# Help with DIY speaker design! Hertz and Alpine Components Set



## 240jz (Aug 11, 2012)

Hello,

I have two component sets that i would like to use at home. First is the Hertz HV165XL (6.5inch component set). Secondly i have a Alpine Type R SPR-17S (6.5inch component set). I have tried to model it in the Win ISD but i cannot find enough information to make it work right. I would like to build something simple. I don't mine if it's a sealed box. I have a T-Amp to power both of these. Any suggestions would be great. Thanks!


----------



## fusseli (May 1, 2007)

Welcome to HTS!

You would need to measure the T/S parameters of the woofer in order to get the box right. You would need to buy something like the Dayton DATS, or there are various free ways to do it. Without measrured T/S, it will be shooting in the dark since those specs aren't published. Since car speakers are more or less meant for infinite baffle, I would guess that a sealed box would be okay... the bigger the better.

§ **PROBLEM TO WORK ON**:
Can you pick up the speaker-design thread about the Hertz and Alpine component sets and carry it on from its last sentence? The material after this point has no connection to the speaker-design thread.

§ **DATA EXTRACT**:
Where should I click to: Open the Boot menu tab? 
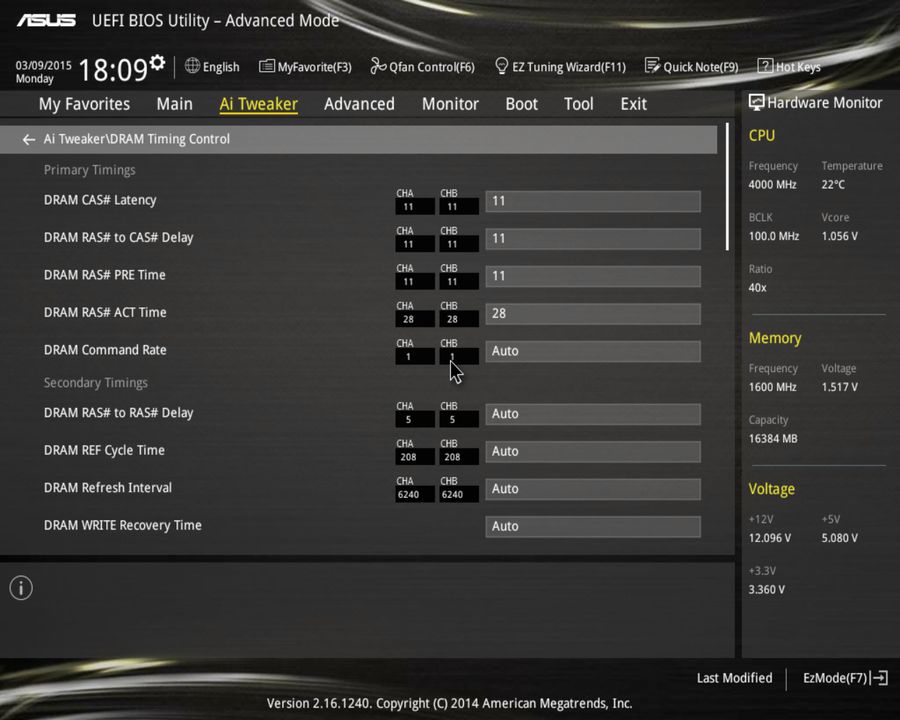(521, 103)
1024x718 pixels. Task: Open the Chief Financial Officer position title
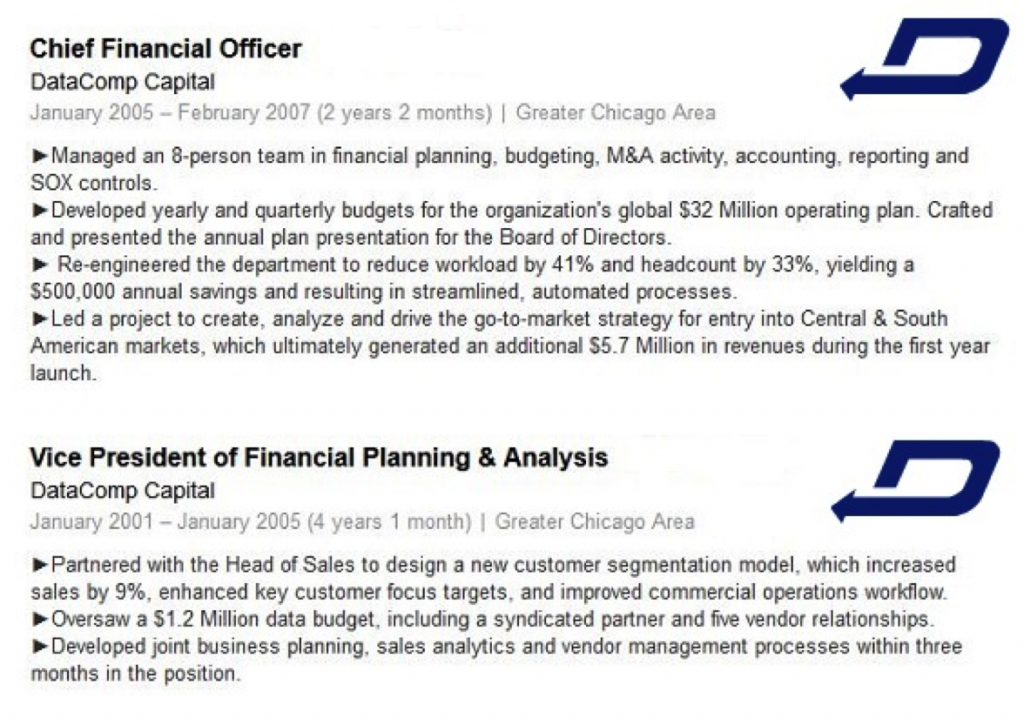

§ **EXERCISE RESULT**:
----------



## 240jz (Aug 11, 2012)

Can you elaborate on where to get the T/S parameter's for free? Thanks


----------



## fusseli (May 1, 2007)

You can do it with REW, though I haven't done it that way before (I have a Dayton WT3/DATS). Download REW and then read up in the Help file (search for thiele), it tells you how to make the measurements. http://www.hometheatershack.com/roomeq/


----------



## 240jz (Aug 11, 2012)

I appreciate the help on where to look. Thanks!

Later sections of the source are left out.